One should have in mind that the classification systems of today (ICD-10 and DSM-IV) have their origin in the asylum era from the end of the 19th and the beginning of the 20th centuries. The knowledge, and classification, of psychiatric disorders are the result of a gradual accumulation of clinical experience made by clinicians, who were also researchers, such as Kraepelin, who in the 1890s coined the concept of dementia praecox, a forerunner to schizophrenia. The categories in DSM and ICD, based on clinical wisdom, are thus founded in clinical observations of recurrent behaviour and emotional manifestations displayed by people in large institutions (Millon 1991).

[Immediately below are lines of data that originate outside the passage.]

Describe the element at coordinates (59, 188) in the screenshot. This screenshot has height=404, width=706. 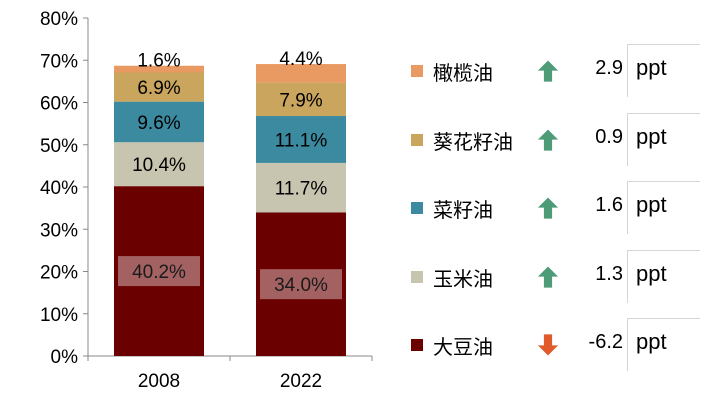
I see `y-tick-label: 40%` at that location.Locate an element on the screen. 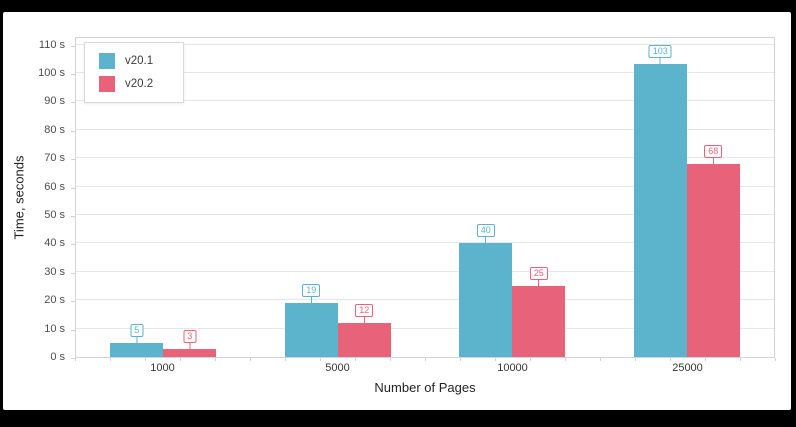  bar-v20.2-1000: 3 is located at coordinates (190, 343).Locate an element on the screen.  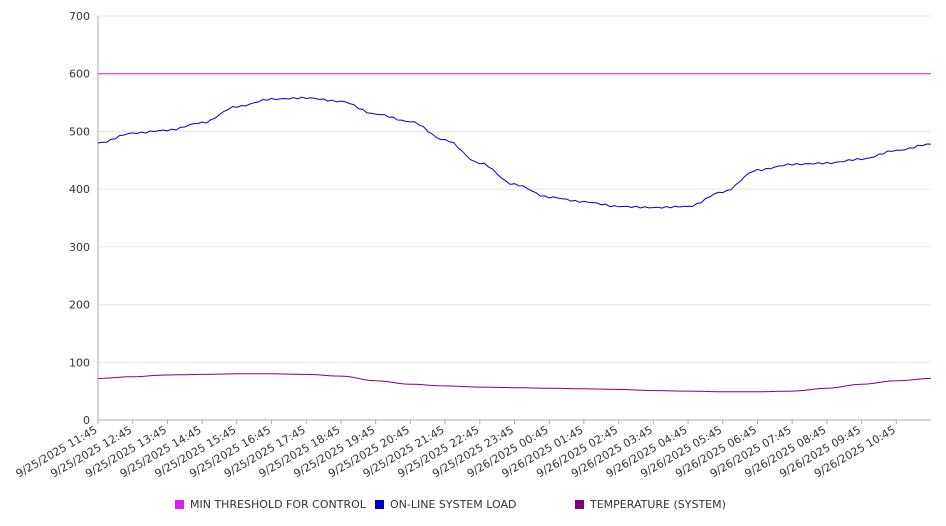
legend-label-temperature: TEMPERATURE (SYSTEM) is located at coordinates (658, 504).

It is suggested that the transformation of care of patients with psychiatric disorders, from hospitals to community-based alternatives, has implications for the usefulness of current diagnostic practice (Jenkins & Singh 2001). When people with psychiatric disorders largely live their lives in the community, the consequences of the disorders, in the form of social and functional disability, become apparent. The prevailing systems of classification, DSM and ICD, with a focus on symptomatology, have shortcomings when it comes to taking into account the level and distribution of disability in various populations. Another basis for classifications, that involves the psychological, social and physical environments as well as the person, is the WHO International Classification of Functioning, Disability and Health (ICF 2001). This classification manual was published in 2001 and consists of three dimensions grounded in the biopsychosocial model. The dimensions are impairment, activity limitations and participation restrictions and they are conceptualized as an interaction between intrinsic characteristics and the person's social and physical surroundings. This classification manual may have relevance for a classification better adjusted to the demands of community-based psychiatric care.

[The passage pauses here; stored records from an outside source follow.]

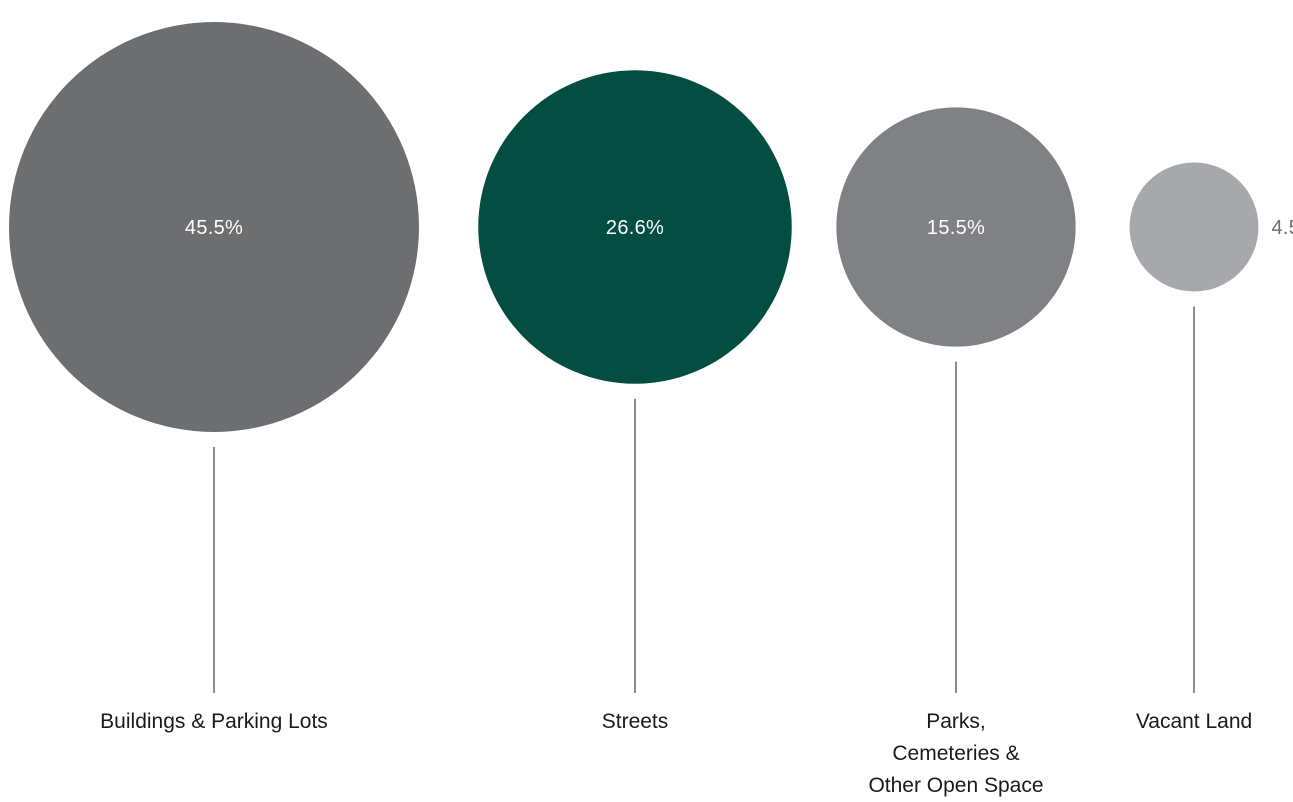 The width and height of the screenshot is (1293, 802). What do you see at coordinates (956, 722) in the screenshot?
I see `category-label: Parks,` at bounding box center [956, 722].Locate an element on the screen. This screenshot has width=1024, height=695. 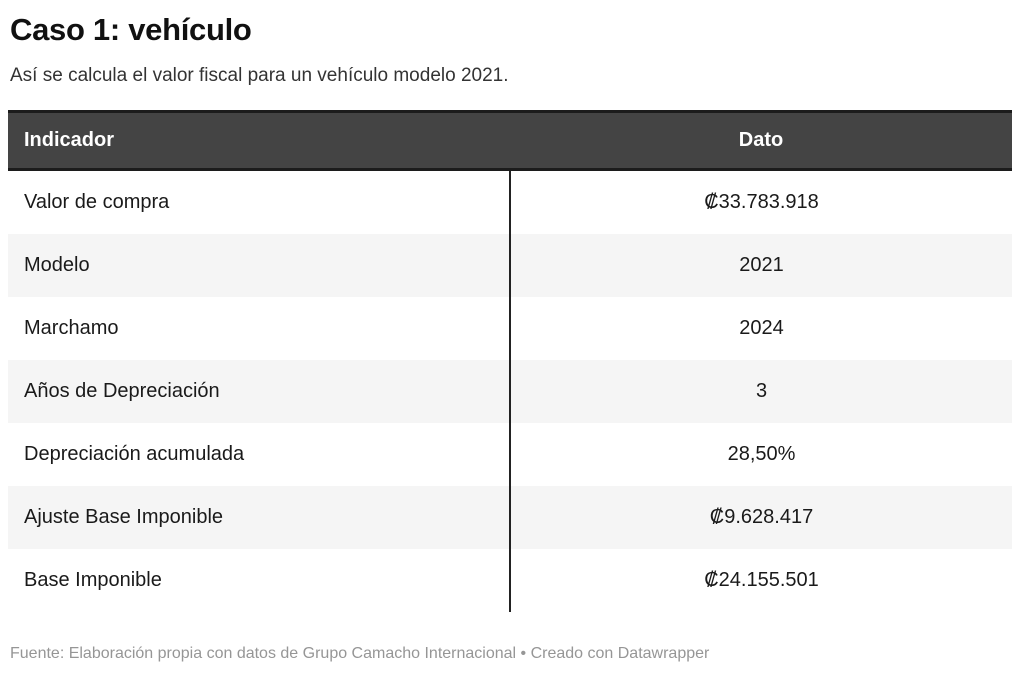
value-cell: 28,50% is located at coordinates (760, 455).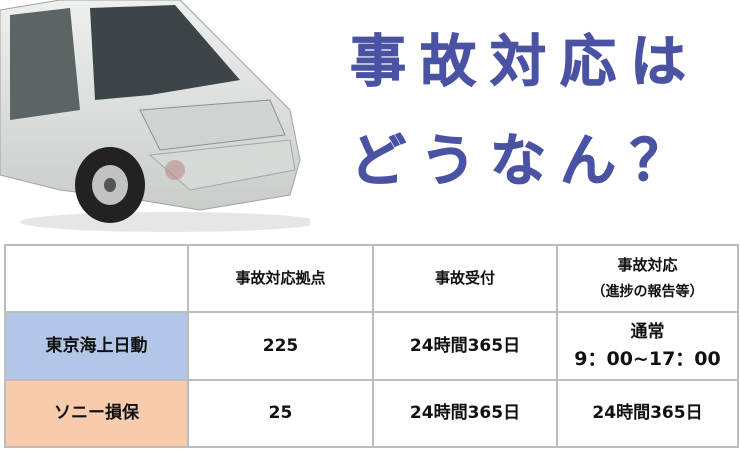  What do you see at coordinates (525, 162) in the screenshot?
I see `page-title-line2: どうなん？` at bounding box center [525, 162].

To sum up: since most of the diagnostic categories are represented by only a few patients the value of making interpretations for each category should not be overestimated. The overall instability of the psychiatric diagnoses is the main finding of the study. The results from this study indicate that the current classification system has obvious shortcomings from an everyday clinical point of view and raise the question of a better adjustment of the system to the various needs of different clinical enterprises. Diagnostic systems that aim at well-defined dividing lines and strict criteria are primarily constructed to underpin reliable diagnoses that suit the requirements of psychiatric research and the development of psychopharmacological drugs. They are far less useful when psychiatric care today is largely provided in smaller community-based settings and the patients need of care and support is formulated in terms of consequences of psychiatric disorders. The boundaries between primary symptoms, secondary psychological reactions, functional reductions and handicaps are not distinct. The information about symptoms become of secondary importance when there is an urgent need for information about impairment, capability to handle everyday living and to participate in social life.